What is being asked
From the entries below, copy every line where the string "node" appears.

Provided records
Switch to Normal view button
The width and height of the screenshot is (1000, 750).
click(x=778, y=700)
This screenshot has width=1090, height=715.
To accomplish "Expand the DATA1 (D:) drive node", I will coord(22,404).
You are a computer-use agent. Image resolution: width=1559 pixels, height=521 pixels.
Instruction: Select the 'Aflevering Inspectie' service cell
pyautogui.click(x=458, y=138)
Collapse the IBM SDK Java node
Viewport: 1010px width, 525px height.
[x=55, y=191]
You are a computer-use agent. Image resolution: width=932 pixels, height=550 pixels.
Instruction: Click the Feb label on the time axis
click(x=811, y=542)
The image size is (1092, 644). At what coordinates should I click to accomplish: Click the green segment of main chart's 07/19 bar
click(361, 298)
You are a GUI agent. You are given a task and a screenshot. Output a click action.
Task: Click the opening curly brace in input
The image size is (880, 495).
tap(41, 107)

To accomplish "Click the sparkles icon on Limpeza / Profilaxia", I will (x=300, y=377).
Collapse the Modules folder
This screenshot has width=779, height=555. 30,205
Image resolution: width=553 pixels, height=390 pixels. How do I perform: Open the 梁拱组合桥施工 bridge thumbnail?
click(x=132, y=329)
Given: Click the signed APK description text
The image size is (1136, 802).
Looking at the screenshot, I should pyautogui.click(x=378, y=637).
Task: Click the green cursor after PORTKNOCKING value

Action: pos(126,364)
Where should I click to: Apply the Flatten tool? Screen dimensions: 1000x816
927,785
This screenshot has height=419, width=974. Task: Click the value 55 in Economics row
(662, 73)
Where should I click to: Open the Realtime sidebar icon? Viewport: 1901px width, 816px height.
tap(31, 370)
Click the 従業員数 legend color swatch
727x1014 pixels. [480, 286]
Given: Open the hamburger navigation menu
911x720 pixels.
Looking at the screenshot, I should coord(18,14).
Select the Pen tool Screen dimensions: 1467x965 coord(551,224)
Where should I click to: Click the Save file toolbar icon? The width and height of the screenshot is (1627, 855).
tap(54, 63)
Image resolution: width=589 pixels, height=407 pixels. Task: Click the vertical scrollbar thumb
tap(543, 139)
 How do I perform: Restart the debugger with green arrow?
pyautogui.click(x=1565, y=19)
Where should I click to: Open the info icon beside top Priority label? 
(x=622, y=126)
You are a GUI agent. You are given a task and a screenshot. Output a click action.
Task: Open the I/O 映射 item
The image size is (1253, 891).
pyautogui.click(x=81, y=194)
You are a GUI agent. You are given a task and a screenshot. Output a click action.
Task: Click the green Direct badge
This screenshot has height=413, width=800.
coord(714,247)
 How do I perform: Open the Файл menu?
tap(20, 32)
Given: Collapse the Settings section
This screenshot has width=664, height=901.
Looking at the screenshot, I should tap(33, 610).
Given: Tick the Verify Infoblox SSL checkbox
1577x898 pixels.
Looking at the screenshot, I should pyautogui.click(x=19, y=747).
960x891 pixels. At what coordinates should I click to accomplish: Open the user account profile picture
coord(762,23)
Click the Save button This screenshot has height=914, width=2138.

Answer to this task
To accomplish "Expand the DATA1 (D:) drive node", I will coord(22,404).
Collapse the IBM SDK Java node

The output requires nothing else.